Three days, three people, your call.

Well, since y’all asked…

1.) V.I. Lenin. Just 'cos he’s a personal hero.

2.) My great-grandfather RamstrÃm. He grew up in Sweden and I’m just beginning to find out about his hometown… would love to know about that branch of the family.

3.) My great-grandfather Skinner. Most of what I found out about him was after my granddad and great-aunt died, so there’s a whole lot of stuff I’m just dying to know about that side of the family too.

Well, this one’s easy: Jean Harlow, Theda Bara and Anna Held. So they could tell me what I got right and what I got wrong in my books, and whack me over the head with a baseball bat for giving away their real ages.
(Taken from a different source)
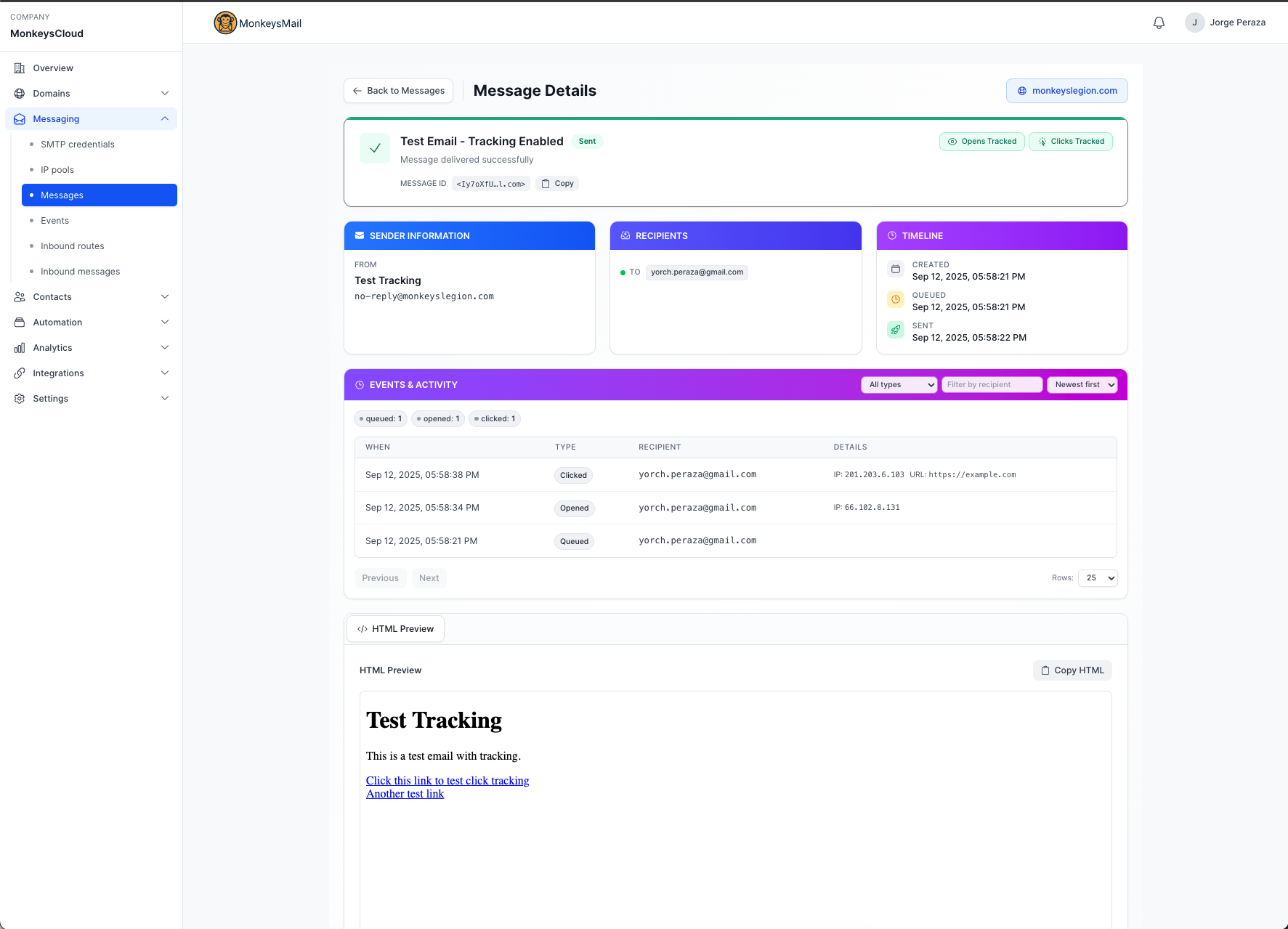Change the rows per page selector

pos(1098,578)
My alternate, non-business-related choices (which also would not involve cranial injury) would be George Washington, Marie Antoinette and . . . Hmmm, someone I’d rather not name.

  1. Mozart: To hear the music played by the Maestro himself.
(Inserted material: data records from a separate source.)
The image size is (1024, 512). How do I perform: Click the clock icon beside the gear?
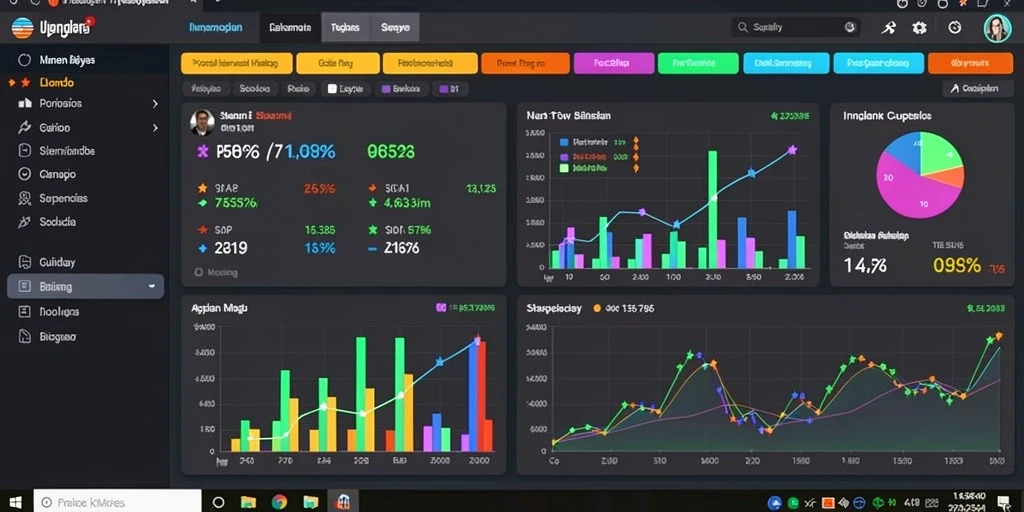[x=955, y=27]
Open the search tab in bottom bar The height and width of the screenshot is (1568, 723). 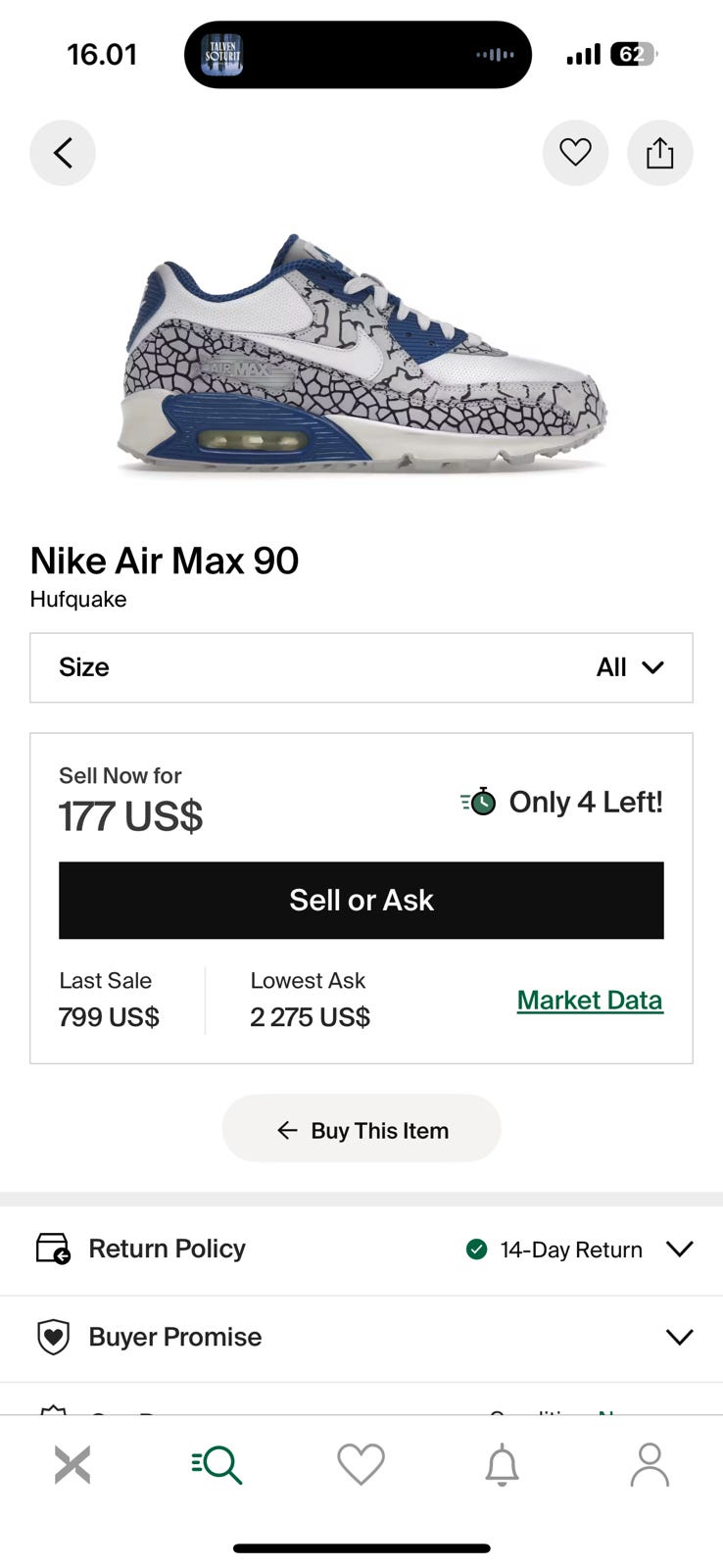(x=217, y=1465)
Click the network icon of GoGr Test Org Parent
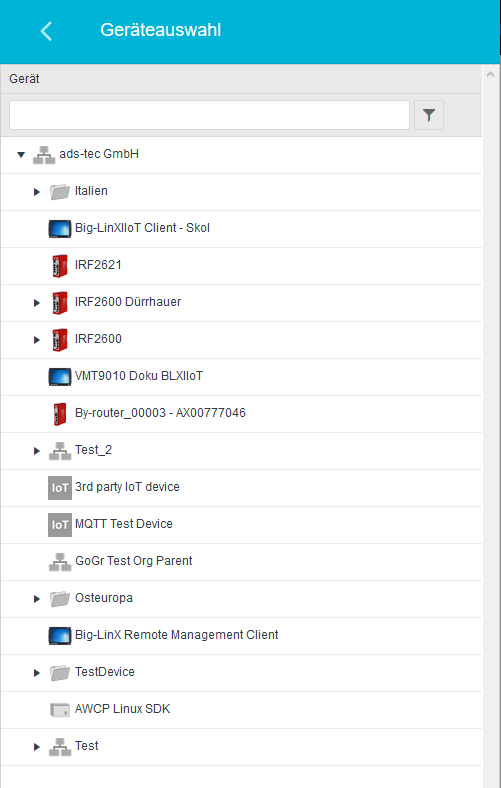 (x=60, y=562)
  2. Camus: Just to sit around and bullshit in some cafe on the Seine, drinking beers and smoking hundreds of cigarettes. I have always had incredible respect for this man.

  3. My Grandma: So I could hug her, thank her for her unconditional love and tell her about how incredible my life is turning out.
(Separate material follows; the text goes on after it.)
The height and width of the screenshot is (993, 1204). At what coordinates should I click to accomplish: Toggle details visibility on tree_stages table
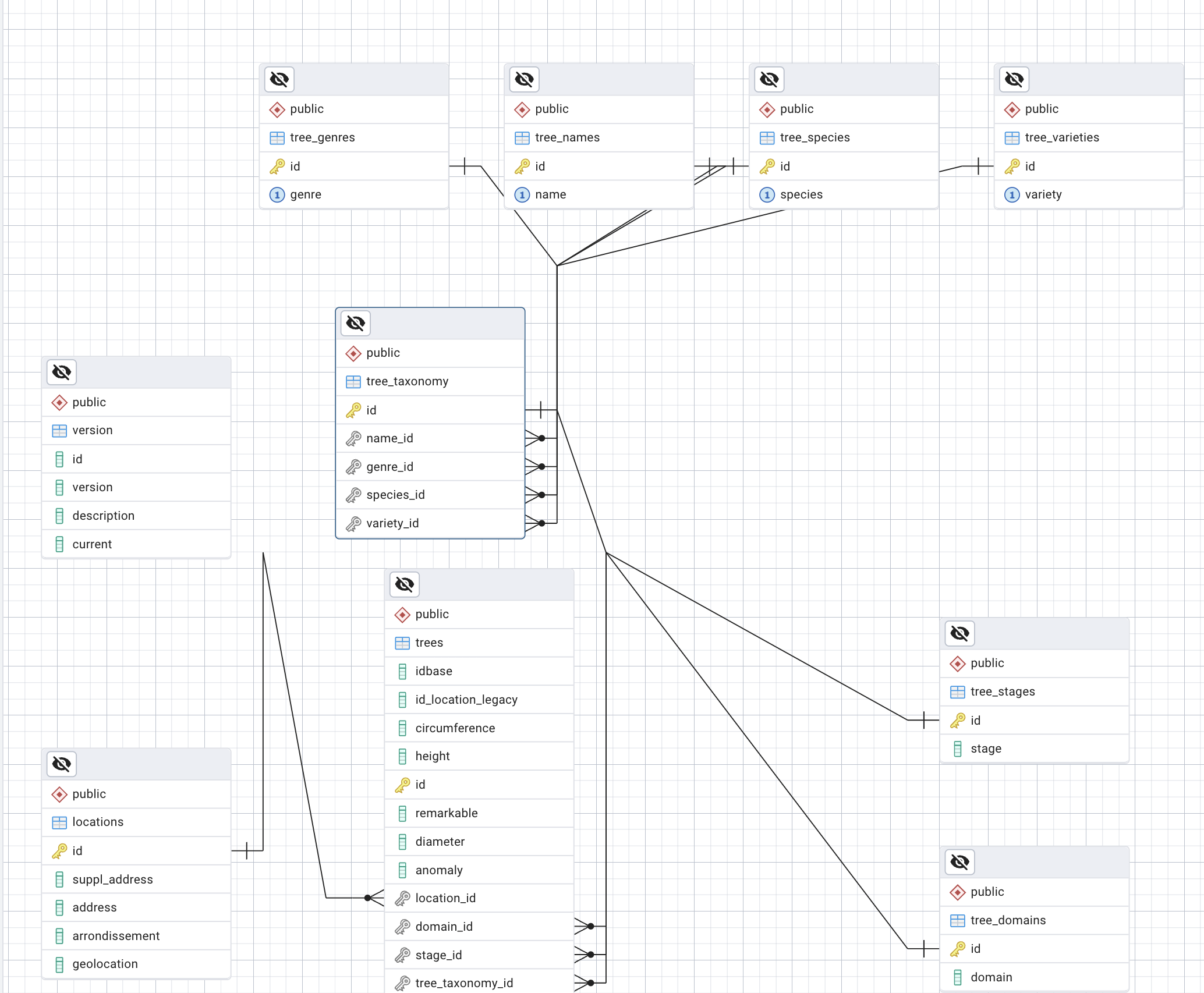[x=960, y=633]
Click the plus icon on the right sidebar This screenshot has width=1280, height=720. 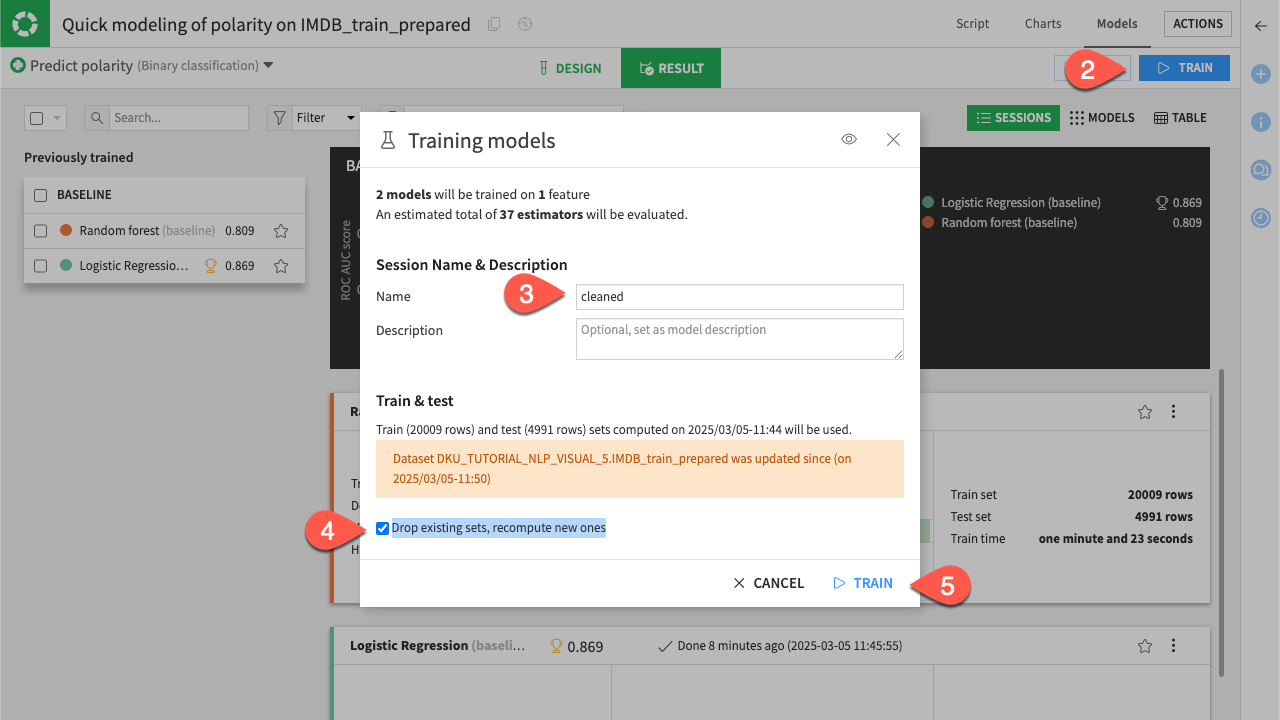[1260, 74]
Now Now, Eve…There is no reason for you to not say you want to spend a day with the Marquis De’Sade. :wink:

Me…

  1. My Grandfather, he died only two months ago, and I still have some trouble on Sundays when I normally would call him up to just talk with him…

  2. Thomas Jefferson, In many ways far wise beyond his years and full of eloquence. Yet still all to human in others.

  3. Feynmann, fizzicks made phun. :slight_smile:

  1. Dorothy Parker, the only person in the world I’d happily be insulted by.
  2. Alan Turing, to warn him of what would happen if he came out, but to tell him that things would get better.
  3. Ludwig Zamenhof.

Because I think they’d be fascinating to talk to:

  1. Buddha.
  2. Mark Twain.
  3. Jothamia (the future Empress of the world - hey you said time wouldn’t be a barrier)
    Can you imagine the debates and exploration of philosophies?

(If I can only travel BACK in time I’ll call in Ben Franklin as a pitch hitter).

  1. Abbie Hoffman
  2. Lenny Bruce
  3. Jimi Hendrix

Yes, I remember the 60’s, why do you ask?

Tough to choose. For now, I’ll say:

  1. Jesus. 'Nuff said.
  2. Daddy. 'Fonly I had asked him…
  3. First Love. Nunya.
    Famous people:
  4. Abe Lincoln. Gentle very old soul.